Task objective: Pictures aside, the data must be reproduced exactly.

[Data records]
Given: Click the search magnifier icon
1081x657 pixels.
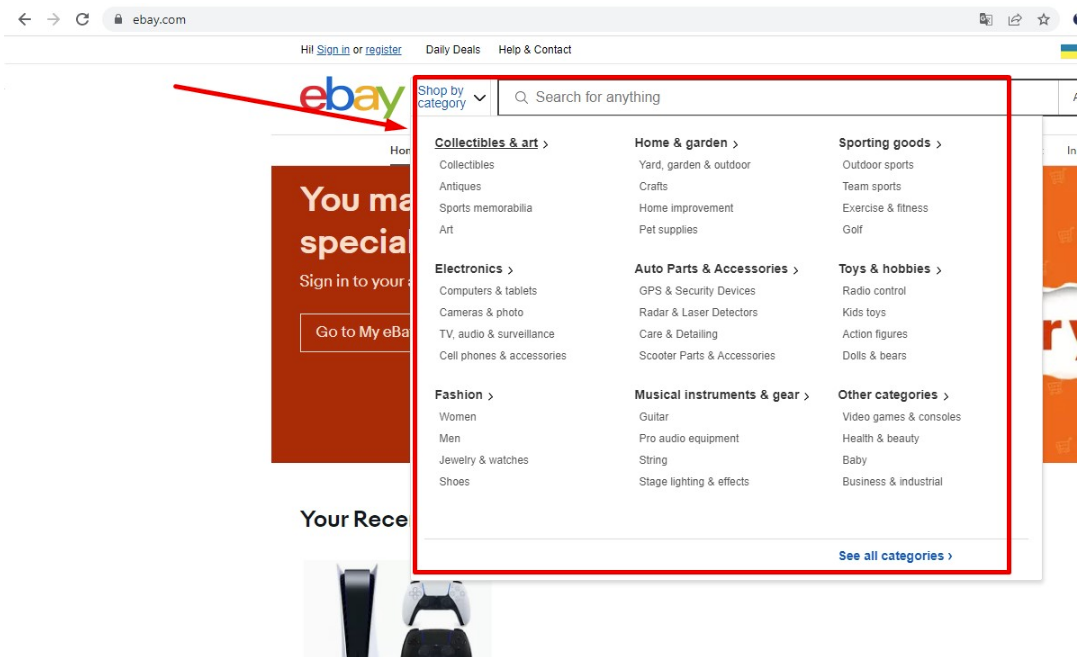Looking at the screenshot, I should click(x=521, y=97).
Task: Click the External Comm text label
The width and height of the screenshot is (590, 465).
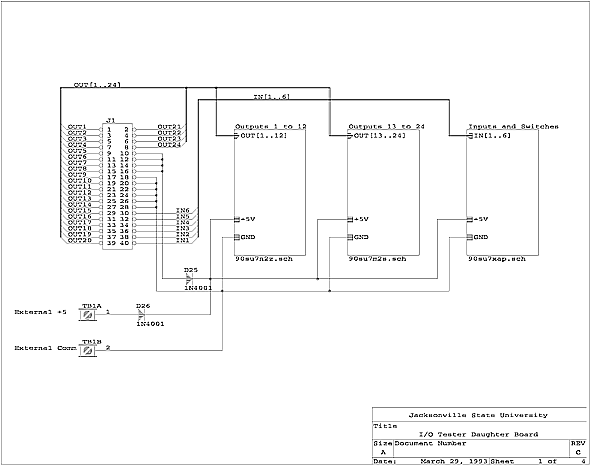Action: (46, 348)
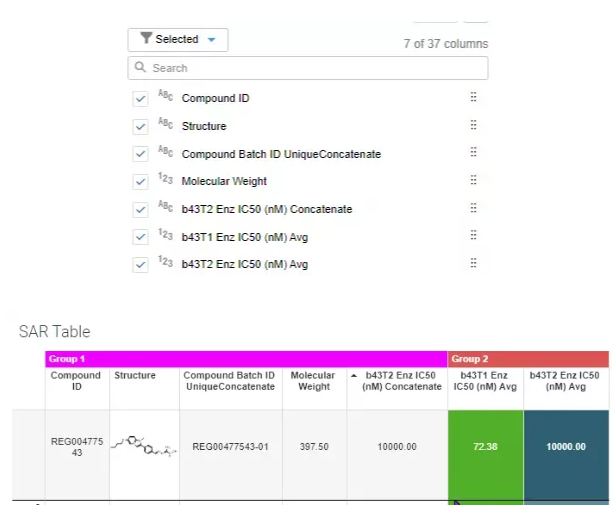Open the Selected filter dropdown

click(178, 40)
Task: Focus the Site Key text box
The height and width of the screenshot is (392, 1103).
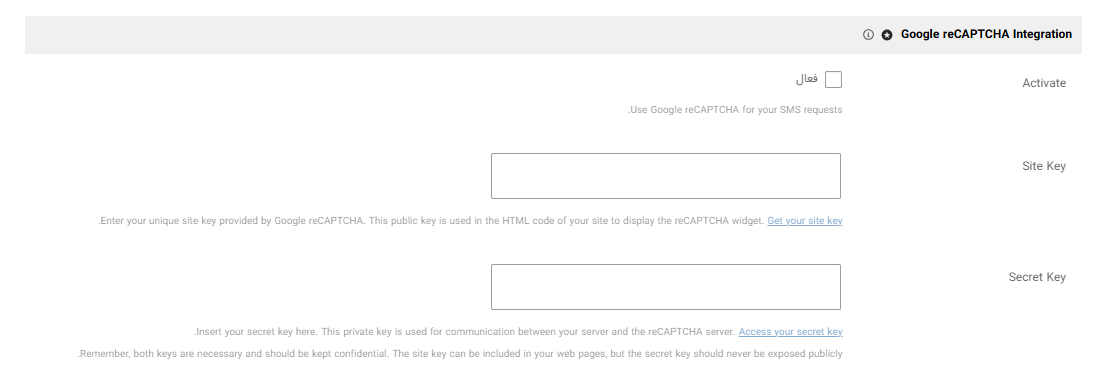Action: [665, 176]
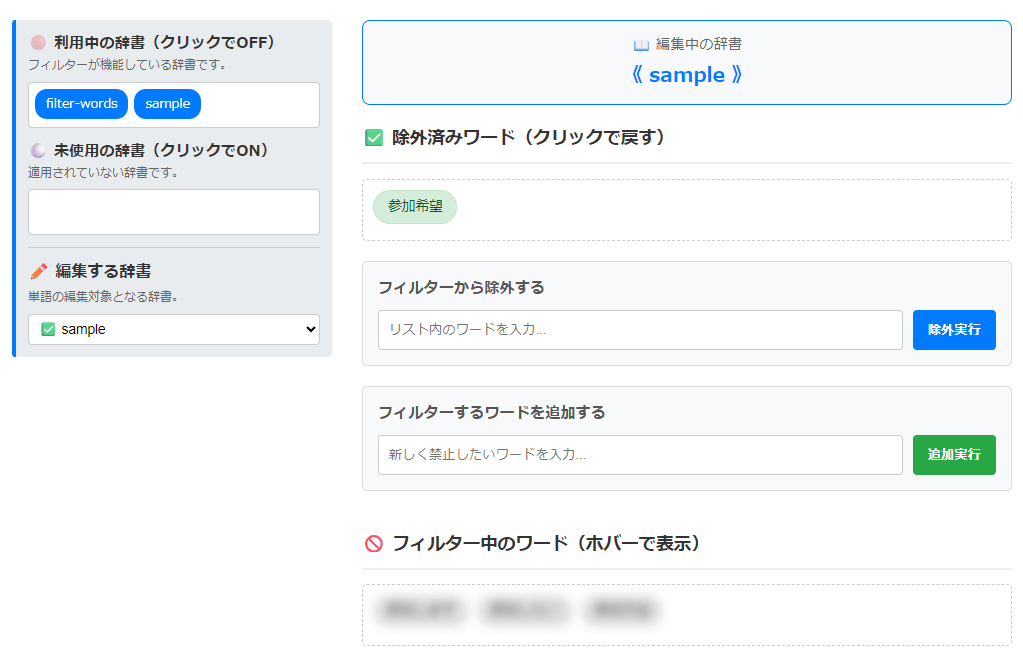This screenshot has height=670, width=1023.
Task: Disable the sample dictionary chip
Action: (167, 104)
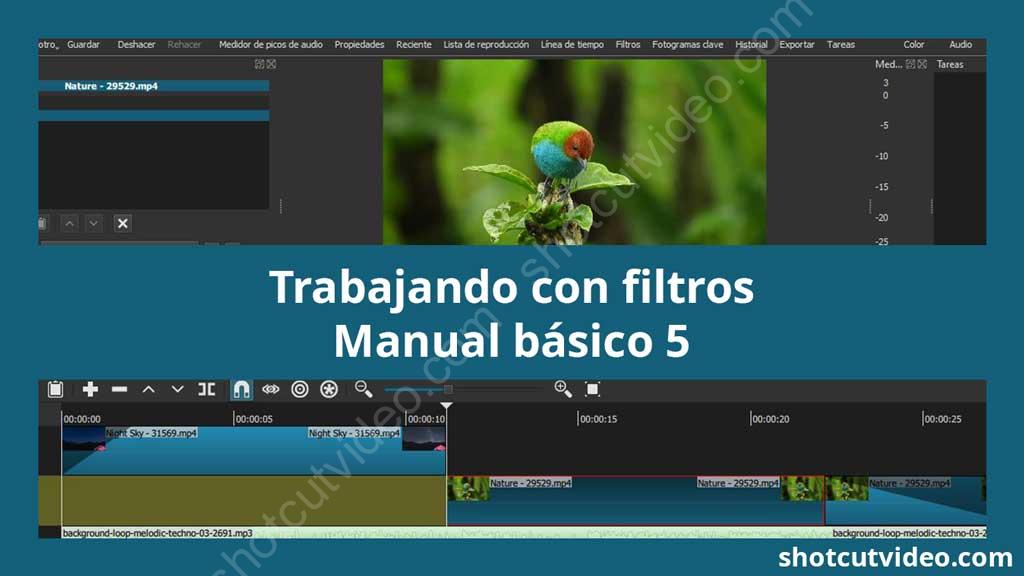The height and width of the screenshot is (576, 1024).
Task: Open the timeline menu via the clipboard icon
Action: coord(57,389)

Your response:
Given: Click the search magnifier icon
1081x657 pixels.
Looking at the screenshot, I should click(x=521, y=97).
Task: Click the External Comm text label
The width and height of the screenshot is (590, 465).
Action: (46, 348)
Open the Selected filter dropdown

click(178, 40)
Task: Focus the Site Key text box
The height and width of the screenshot is (392, 1103).
Action: [665, 176]
This screenshot has height=670, width=1023.
Task: Disable the sample dictionary chip
Action: (167, 104)
The height and width of the screenshot is (576, 1024).
Task: Open the timeline menu via the clipboard icon
Action: coord(57,389)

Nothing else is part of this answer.